Celà avait plutôt bien commencé : une rencontre à la terrasse d'un café, deux cocas, la serveuse du café Beaubourg qui connait mes petits secrets, deux autres cocas, le soleil couchant, une marche à pied jusqu'à Notre Dame, le retour calme en lada, deux vodka pamplemousse sur le canapé, des mains qui commencent à s'égarer, une position où l'un des deux se retrouve vraiment au dessous de l'autre, une question innocente : "tu me portes dans tes bras, dis?"
C'est là que tout a dérivé. C'est en effet le genre de question à laquelle j'ai beaucoup de mal à répondre non et l'effort de soulever ce corps assez long en partant de la position assise n'aurait probablement pas reçu l'agrément de la faculté de Médecine.
La suite immédiate s'est pourtant bien déroulée : deux corps qui se découvrent, une entente assez bonne sur l'éternelle question de sentir comment faire plaisir à l'autre, une douche tendre à deux, de nouveau un peu de tendresse sur le lit.
C'est en allant chercher une couverture dans le placard que j'ai senti que j'avais un problème en bas du dos. Je me suis recouché, pensant à tort qu'il n'en serait rien le lendemain.

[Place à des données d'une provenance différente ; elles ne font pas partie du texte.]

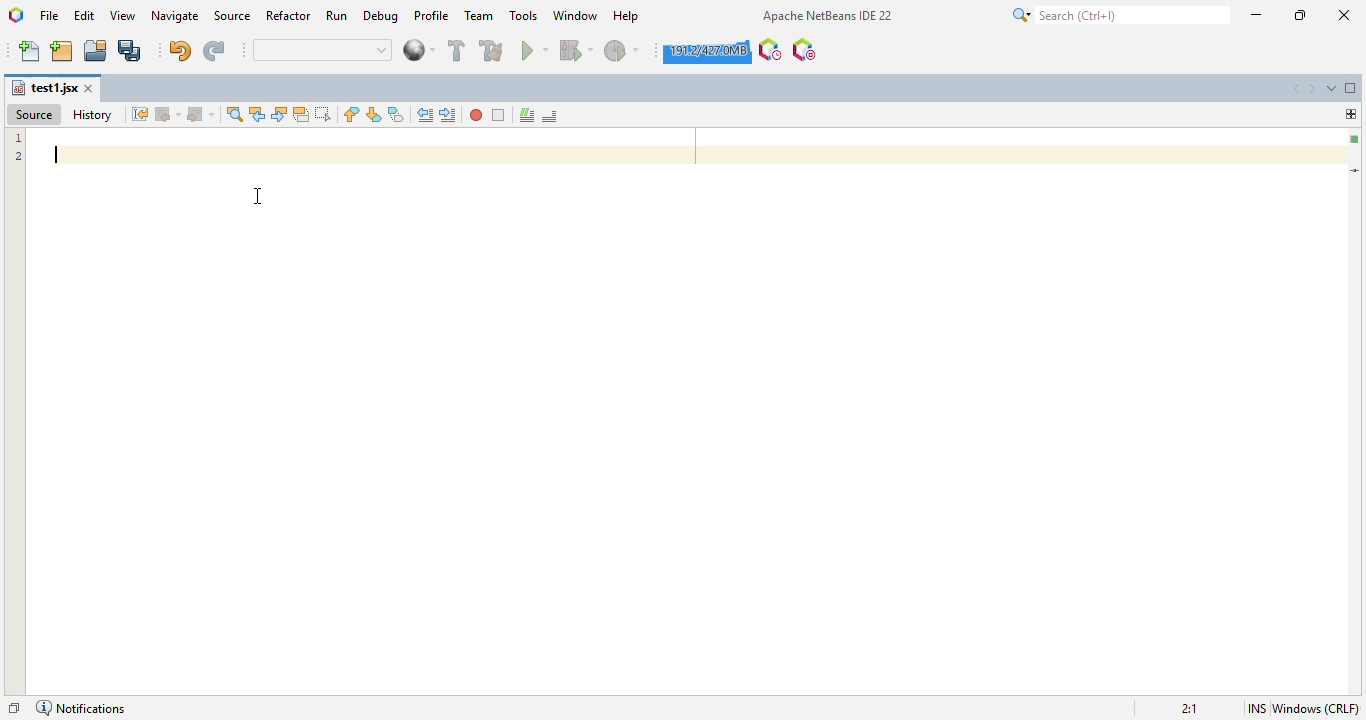 Image resolution: width=1366 pixels, height=720 pixels. I want to click on quick search bar, so click(324, 50).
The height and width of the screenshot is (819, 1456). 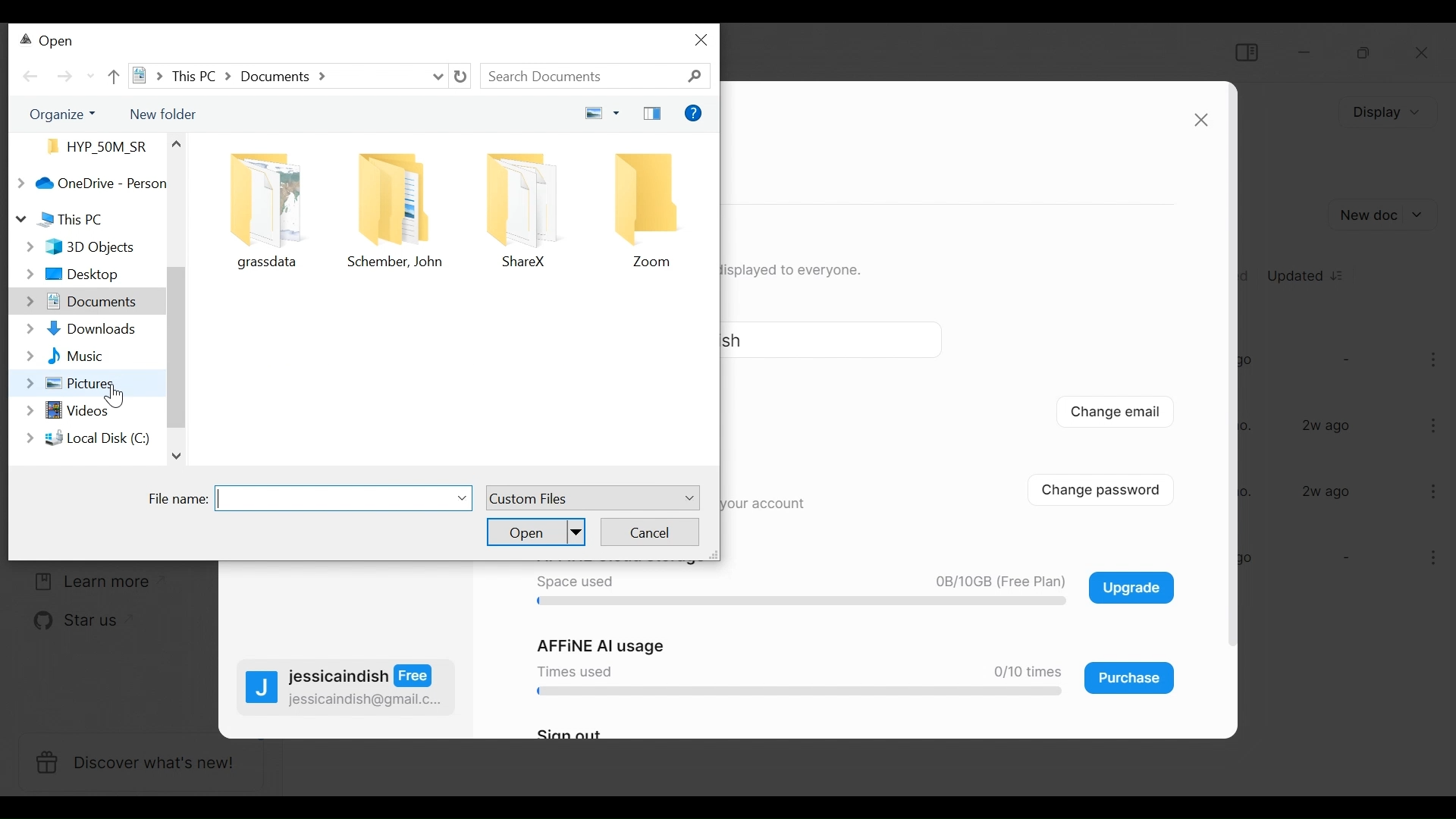 What do you see at coordinates (49, 42) in the screenshot?
I see `Open` at bounding box center [49, 42].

Le lendemain, justement, je n'ai même pas réussi à me lever. La position verticale me faisait hurler de douleur. J'ai rampé jusqu'à la salle de bains et j'ai peu à peu trouvé la position où, le dos à 45°, j'arrive pitoyablement à avancer. Elle m'a permis au moins d'aller m'instruire en tapant Lumbago sous Google.
Avec tout ceci, un voyage tant attendu à Cologne a été annulé, une soirée improvisée où je me suis retrouvé invité chez moi a été plutôt réussie. Et j'arrive péniblement depuis ce matin à me tenir debout.
Une pensée spéciale à M. H. pour sa gentillesse et ses mains expertes.